You have to feel for Treefight For Sunlight. With the industry seemingly insistent that bands burst forth fully-formed, firing on all cylinders from the word go, it’s practically career suicide for your first album to merely suggest potential rather than scream instant magnificence. But that’s exactly what we get with the Copenhagen foursome’s self-titled debut. Treefight For Sunlight isn’t a knockout success, but it just about contains enough to suggest that, if there’s any justice, the Danes deserve a second crack of the whip.

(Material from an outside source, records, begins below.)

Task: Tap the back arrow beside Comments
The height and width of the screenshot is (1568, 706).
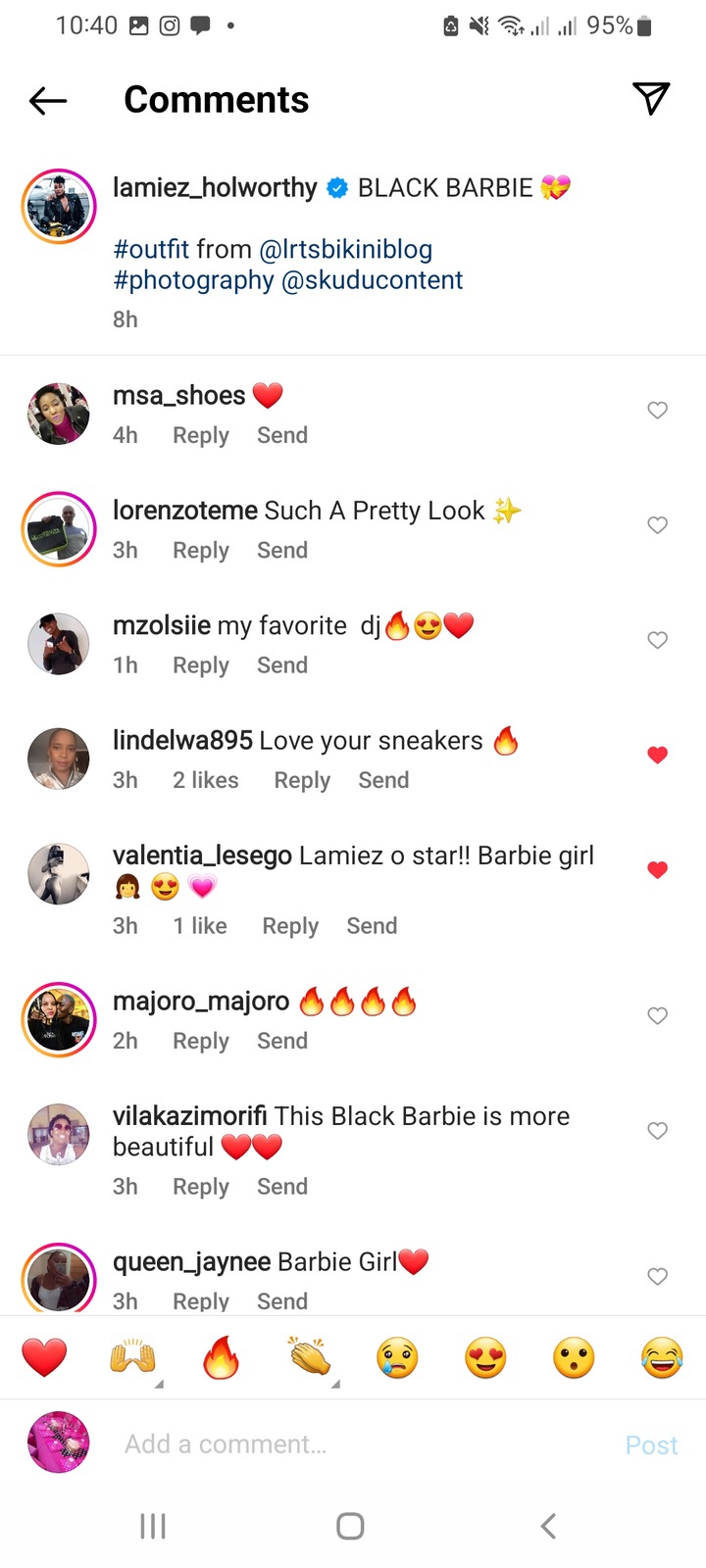Action: pyautogui.click(x=48, y=100)

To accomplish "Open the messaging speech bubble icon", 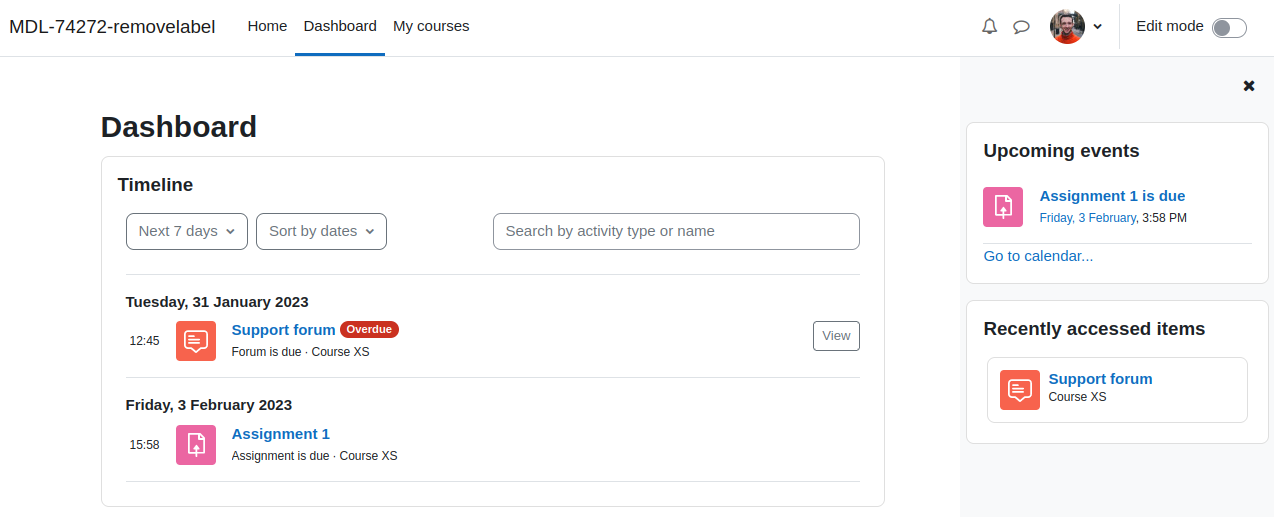I will click(x=1021, y=27).
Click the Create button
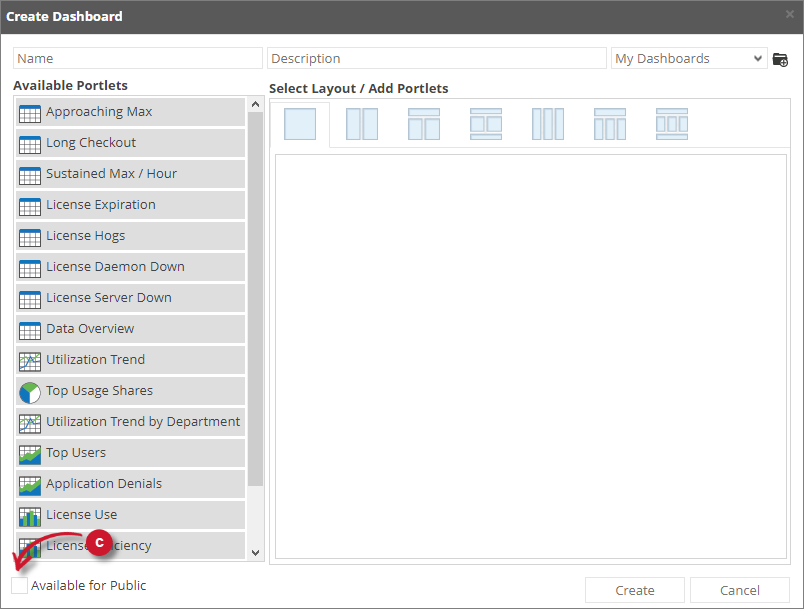 [x=634, y=590]
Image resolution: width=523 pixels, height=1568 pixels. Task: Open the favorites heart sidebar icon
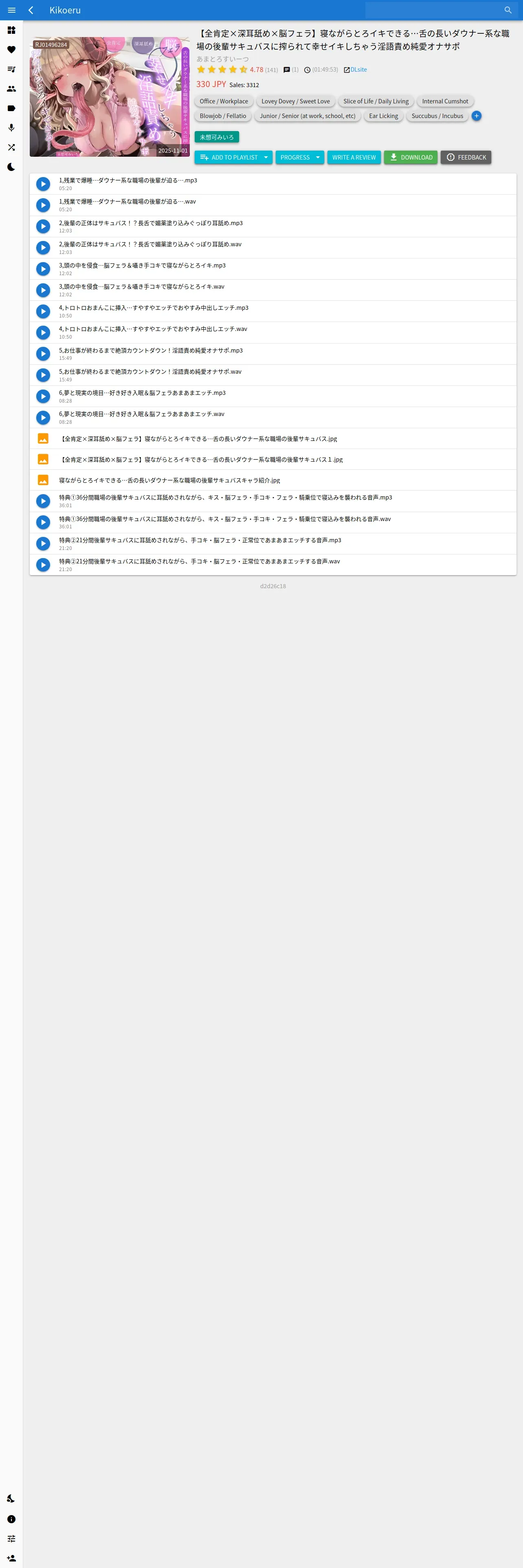pos(11,50)
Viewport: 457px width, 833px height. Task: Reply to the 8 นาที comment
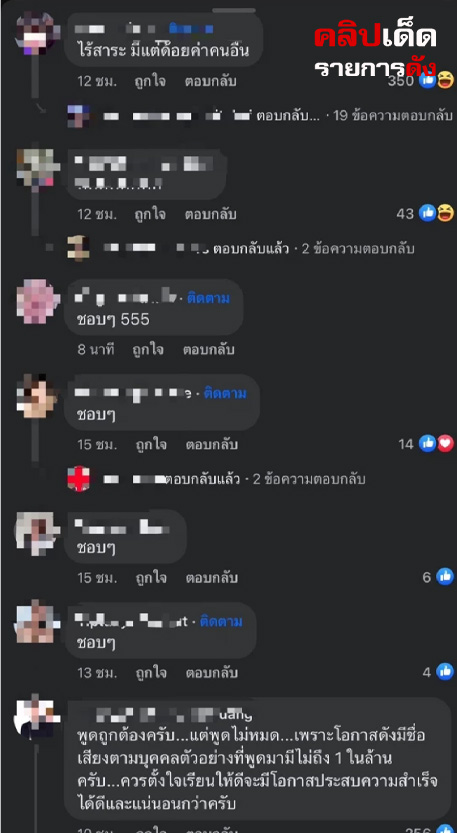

On paper, theirs is a beguiling proposition – imagine a slightly cartoonish take on Sixties West Coast psychedelia, augmented by vocal layers reminiscent of MGMT or Panda Bear. Indeed, the enchanting curtain raiser ‘A Dream Before Sleep’ does a good job of whetting the appetite. But as first song proper ‘You And The New World’ moves into focus, the excitement levels are quickly dampened. It has decent ear-candy value, so isn’t completely without charm – but as a song, it’s a non-starter.
And the album’s a real mixed bag from here on. The bright and breezy ‘Facing The Sun’ is enjoyable, if a little lightweight, yet it’s sandwiched between the utterly forgettable ‘They Never Did Know’ and the so-jaunty-it’s-actually-quite-annoying ‘Rain Air’. That’s not to say that all the jauntiness is unwelcome, though – the rousing sing-along ‘What Became Of You And I’ is by some distance the album highlight, even though it’d be far better suited to CBBC than to the Brixton Academy.
With ‘Time Stretcher’, the record ends on an uncharacteristically intense, broody note. But while it means the album lacks a satisfying pay-off, it also signals a path via which Treefight For Sunlight can develop and mature. But with their debut album being so patchy, they may not be given the chance.